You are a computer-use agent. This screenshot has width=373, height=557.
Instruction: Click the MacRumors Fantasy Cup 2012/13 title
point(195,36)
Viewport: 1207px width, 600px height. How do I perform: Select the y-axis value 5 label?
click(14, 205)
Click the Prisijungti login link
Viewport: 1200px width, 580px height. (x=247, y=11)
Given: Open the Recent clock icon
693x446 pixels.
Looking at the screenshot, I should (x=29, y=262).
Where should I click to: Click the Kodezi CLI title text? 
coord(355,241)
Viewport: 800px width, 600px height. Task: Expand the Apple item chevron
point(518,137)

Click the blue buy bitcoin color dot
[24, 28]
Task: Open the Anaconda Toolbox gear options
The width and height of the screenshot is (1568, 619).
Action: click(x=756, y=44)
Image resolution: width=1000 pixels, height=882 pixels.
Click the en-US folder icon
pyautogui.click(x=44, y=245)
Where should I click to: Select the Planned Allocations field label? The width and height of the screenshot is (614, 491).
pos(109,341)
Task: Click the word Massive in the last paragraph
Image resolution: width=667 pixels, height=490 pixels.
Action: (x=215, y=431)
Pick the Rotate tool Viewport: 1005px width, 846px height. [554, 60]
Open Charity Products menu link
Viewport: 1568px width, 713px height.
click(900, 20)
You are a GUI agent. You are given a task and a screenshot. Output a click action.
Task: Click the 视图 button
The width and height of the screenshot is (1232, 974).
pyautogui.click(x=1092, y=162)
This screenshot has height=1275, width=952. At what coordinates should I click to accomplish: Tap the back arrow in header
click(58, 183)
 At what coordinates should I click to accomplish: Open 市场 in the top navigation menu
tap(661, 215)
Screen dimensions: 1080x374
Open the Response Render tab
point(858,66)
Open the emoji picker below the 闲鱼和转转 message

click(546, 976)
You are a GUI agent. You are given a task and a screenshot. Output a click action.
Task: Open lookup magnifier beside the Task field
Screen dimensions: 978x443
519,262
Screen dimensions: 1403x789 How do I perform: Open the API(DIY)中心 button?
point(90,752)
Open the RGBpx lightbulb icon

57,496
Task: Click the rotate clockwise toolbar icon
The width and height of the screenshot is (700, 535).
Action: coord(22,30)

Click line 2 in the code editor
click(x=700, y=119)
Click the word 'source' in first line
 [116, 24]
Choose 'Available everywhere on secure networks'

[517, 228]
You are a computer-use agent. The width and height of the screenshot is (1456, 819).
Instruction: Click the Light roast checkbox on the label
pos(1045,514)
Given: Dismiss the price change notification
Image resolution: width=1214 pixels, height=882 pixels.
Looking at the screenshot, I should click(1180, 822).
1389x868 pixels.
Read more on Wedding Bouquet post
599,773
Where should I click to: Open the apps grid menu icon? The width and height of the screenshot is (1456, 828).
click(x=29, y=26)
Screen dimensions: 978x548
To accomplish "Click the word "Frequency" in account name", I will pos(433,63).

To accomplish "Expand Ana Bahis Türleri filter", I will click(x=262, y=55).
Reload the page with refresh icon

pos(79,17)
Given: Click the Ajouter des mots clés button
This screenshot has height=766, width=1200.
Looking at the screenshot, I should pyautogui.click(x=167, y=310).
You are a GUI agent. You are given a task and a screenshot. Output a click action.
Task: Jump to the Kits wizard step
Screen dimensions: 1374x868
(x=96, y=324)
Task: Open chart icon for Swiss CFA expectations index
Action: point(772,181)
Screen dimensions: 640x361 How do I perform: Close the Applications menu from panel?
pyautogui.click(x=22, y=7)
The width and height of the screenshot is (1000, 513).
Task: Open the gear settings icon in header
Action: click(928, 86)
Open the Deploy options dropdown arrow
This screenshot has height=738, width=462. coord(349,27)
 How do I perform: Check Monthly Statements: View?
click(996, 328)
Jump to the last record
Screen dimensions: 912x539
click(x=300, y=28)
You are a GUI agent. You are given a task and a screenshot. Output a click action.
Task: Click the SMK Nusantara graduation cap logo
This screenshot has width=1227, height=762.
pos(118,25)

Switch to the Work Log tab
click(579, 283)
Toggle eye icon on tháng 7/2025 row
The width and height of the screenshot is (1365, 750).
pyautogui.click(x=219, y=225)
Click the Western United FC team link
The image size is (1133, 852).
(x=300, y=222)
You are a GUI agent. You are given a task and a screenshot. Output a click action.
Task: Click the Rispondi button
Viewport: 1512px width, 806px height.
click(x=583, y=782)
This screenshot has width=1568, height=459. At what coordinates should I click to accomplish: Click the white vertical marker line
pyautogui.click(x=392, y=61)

--------

(EXERCISE PROMPT) Print the entire set of records again, exactly.

(RESPONSE)
You are a computer-use agent. This screenshot has width=373, height=557.
Instruction: Click the MacRumors Fantasy Cup 2012/13 title
point(195,36)
Viewport: 1207px width, 600px height. How do I perform: Select the y-axis value 5 label?
click(14, 205)
Click the Prisijungti login link
Viewport: 1200px width, 580px height. (x=247, y=11)
Given: Open the Recent clock icon
693x446 pixels.
Looking at the screenshot, I should (x=29, y=262).
Where should I click to: Click the Kodezi CLI title text? 
coord(355,241)
Viewport: 800px width, 600px height. Task: Expand the Apple item chevron
point(518,137)

Click the blue buy bitcoin color dot
[24, 28]
Task: Open the Anaconda Toolbox gear options
The width and height of the screenshot is (1568, 619).
Action: click(x=756, y=44)
Image resolution: width=1000 pixels, height=882 pixels.
Click the en-US folder icon
pyautogui.click(x=44, y=245)
Where should I click to: Select the Planned Allocations field label? The width and height of the screenshot is (614, 491).
pos(109,341)
Task: Click the word Massive in the last paragraph
Image resolution: width=667 pixels, height=490 pixels.
Action: (x=215, y=431)
Pick the Rotate tool Viewport: 1005px width, 846px height. [554, 60]
Open Charity Products menu link
Viewport: 1568px width, 713px height.
click(900, 20)
You are a GUI agent. You are given a task and a screenshot. Output a click action.
Task: Click the 视图 button
The width and height of the screenshot is (1232, 974).
pyautogui.click(x=1092, y=162)
This screenshot has height=1275, width=952. At what coordinates should I click to accomplish: Tap the back arrow in header
click(58, 183)
 At what coordinates should I click to accomplish: Open 市场 in the top navigation menu
tap(661, 215)
Screen dimensions: 1080x374
Open the Response Render tab
point(858,66)
Open the emoji picker below the 闲鱼和转转 message

click(546, 976)
You are a GUI agent. You are given a task and a screenshot. Output a click action.
Task: Open lookup magnifier beside the Task field
Screen dimensions: 978x443
519,262
Screen dimensions: 1403x789 How do I perform: Open the API(DIY)中心 button?
point(90,752)
Open the RGBpx lightbulb icon

57,496
Task: Click the rotate clockwise toolbar icon
The width and height of the screenshot is (700, 535).
Action: coord(22,30)

Click line 2 in the code editor
click(x=700, y=119)
Click the word 'source' in first line
 [116, 24]
Choose 'Available everywhere on secure networks'

[517, 228]
You are a computer-use agent. The width and height of the screenshot is (1456, 819).
Instruction: Click the Light roast checkbox on the label
pos(1045,514)
Given: Dismiss the price change notification
Image resolution: width=1214 pixels, height=882 pixels.
Looking at the screenshot, I should click(1180, 822).
1389x868 pixels.
Read more on Wedding Bouquet post
599,773
Where should I click to: Open the apps grid menu icon? The width and height of the screenshot is (1456, 828).
click(x=29, y=26)
Screen dimensions: 978x548
To accomplish "Click the word "Frequency" in account name", I will pos(433,63).

To accomplish "Expand Ana Bahis Türleri filter", I will click(x=262, y=55).
Reload the page with refresh icon

pos(79,17)
Given: Click the Ajouter des mots clés button
This screenshot has height=766, width=1200.
Looking at the screenshot, I should pyautogui.click(x=167, y=310).
You are a GUI agent. You are given a task and a screenshot. Output a click action.
Task: Jump to the Kits wizard step
Screen dimensions: 1374x868
(x=96, y=324)
Task: Open chart icon for Swiss CFA expectations index
Action: point(772,181)
Screen dimensions: 640x361 How do I perform: Close the Applications menu from panel?
pyautogui.click(x=22, y=7)
The width and height of the screenshot is (1000, 513).
Task: Open the gear settings icon in header
Action: click(928, 86)
Open the Deploy options dropdown arrow
This screenshot has height=738, width=462. coord(349,27)
 How do I perform: Check Monthly Statements: View?
click(996, 328)
Jump to the last record
Screen dimensions: 912x539
click(x=300, y=28)
You are a GUI agent. You are given a task and a screenshot. Output a click action.
Task: Click the SMK Nusantara graduation cap logo
This screenshot has width=1227, height=762.
pos(118,25)

Switch to the Work Log tab
click(579, 283)
Toggle eye icon on tháng 7/2025 row
The width and height of the screenshot is (1365, 750).
pyautogui.click(x=219, y=225)
Click the Western United FC team link
The image size is (1133, 852).
(x=300, y=222)
You are a GUI agent. You are given a task and a screenshot. Output a click action.
Task: Click the Rispondi button
Viewport: 1512px width, 806px height.
click(x=583, y=782)
This screenshot has width=1568, height=459. At what coordinates should I click to accomplish: Click the white vertical marker line
pyautogui.click(x=392, y=61)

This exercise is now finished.